Not many minutes in I realized that I probably should have seen “Superman: Man of Steel” first, but I think film makers ought to expect, even hope for, more viewers, and obviously the increase will not all be familiar with what’s gone before, so allowances should be made.
The beginning – “Metropolis: The world is introduced to Superman” and we see a Kryptonian ship that is too wide for Metropolis streets flying through at about the sixth floor level and bringing down whole blocks of buildings on both sides of the street.
“18 Months Later” – A diver finds what I thought was a stone head, later identified as a whale, and brings it up. When it is broken open they find a big chunk of kryptonite.
Lois Lane (Amy Adams) interviews a general in the desert and there is a huge shootout, from which Superman (Henry Cavill) rescues her. He then gets heat from Senator Finch (Holly Hunter) for starting the war.
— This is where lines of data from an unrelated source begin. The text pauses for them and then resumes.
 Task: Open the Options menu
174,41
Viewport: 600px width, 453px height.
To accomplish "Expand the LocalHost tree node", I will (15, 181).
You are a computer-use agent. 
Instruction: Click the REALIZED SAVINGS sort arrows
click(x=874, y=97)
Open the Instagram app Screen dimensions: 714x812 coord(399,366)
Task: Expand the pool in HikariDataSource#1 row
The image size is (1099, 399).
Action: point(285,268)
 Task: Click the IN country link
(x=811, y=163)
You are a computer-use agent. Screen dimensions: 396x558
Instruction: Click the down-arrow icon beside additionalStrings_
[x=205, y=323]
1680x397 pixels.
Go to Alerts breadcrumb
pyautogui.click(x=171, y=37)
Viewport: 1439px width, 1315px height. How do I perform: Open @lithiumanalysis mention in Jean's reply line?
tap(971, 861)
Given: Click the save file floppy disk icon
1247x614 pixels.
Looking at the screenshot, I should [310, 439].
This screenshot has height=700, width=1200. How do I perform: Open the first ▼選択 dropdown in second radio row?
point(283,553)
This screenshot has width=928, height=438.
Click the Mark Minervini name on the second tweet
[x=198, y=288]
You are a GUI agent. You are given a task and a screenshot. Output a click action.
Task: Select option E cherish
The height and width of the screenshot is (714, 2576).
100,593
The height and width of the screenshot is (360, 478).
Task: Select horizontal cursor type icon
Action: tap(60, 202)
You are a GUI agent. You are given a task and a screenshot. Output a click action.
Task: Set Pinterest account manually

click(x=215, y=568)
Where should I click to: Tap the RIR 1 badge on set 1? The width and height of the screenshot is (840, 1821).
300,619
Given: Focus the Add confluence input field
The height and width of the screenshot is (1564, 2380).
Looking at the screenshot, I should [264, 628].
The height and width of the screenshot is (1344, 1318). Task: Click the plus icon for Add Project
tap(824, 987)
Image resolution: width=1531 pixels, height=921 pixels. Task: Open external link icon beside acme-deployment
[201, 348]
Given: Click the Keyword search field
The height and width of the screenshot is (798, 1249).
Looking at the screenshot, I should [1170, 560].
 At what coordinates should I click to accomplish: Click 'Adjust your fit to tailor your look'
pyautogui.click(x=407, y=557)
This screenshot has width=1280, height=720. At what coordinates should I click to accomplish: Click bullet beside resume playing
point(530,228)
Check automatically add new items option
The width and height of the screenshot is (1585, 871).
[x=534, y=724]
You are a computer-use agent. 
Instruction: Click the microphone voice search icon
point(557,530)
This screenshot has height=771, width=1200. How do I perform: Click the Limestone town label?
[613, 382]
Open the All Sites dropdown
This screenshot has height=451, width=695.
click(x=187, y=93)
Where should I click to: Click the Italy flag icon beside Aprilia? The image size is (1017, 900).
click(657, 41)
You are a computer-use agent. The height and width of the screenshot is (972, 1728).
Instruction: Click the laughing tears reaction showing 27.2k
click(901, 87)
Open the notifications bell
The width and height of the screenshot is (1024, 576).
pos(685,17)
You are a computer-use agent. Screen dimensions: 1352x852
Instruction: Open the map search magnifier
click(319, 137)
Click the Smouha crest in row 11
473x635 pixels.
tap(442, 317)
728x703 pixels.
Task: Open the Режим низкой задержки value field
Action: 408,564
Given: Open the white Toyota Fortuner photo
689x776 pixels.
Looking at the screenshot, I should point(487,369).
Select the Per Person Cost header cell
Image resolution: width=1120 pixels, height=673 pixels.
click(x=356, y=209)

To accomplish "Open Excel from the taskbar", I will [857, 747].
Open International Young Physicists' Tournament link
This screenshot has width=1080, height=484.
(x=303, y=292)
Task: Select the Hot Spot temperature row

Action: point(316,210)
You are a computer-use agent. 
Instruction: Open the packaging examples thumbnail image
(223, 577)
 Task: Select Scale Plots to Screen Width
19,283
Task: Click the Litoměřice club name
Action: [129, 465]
Alfred (Jeremy Irons) tries to get Bruce to try a different tack toward Superman, but Bruce says, “We’re criminals, Alfred. We’ve always been criminals.”
Clark tells Perry White (Laurence Fishburne) that when you assign a story, you’re deciding who matters and who doesn’t, and poor people matter. Perry replies, “The American conscience died with Robert, Martin, and John.”
A lot of exposition is squeezed in at 1:37. Wonder Woman (Gal Gadot) appears at 2:05. Without the closing credits the film is 2:24. And a good time was not had by me.
Written by Chris Terrio and David S. Goyer, and directed by Zack Snyder. Final words: “He’s hungry. He’s heard me. And he’s coming!”
Title should have been “Batman V. Superman: Dawn of Mayhem”.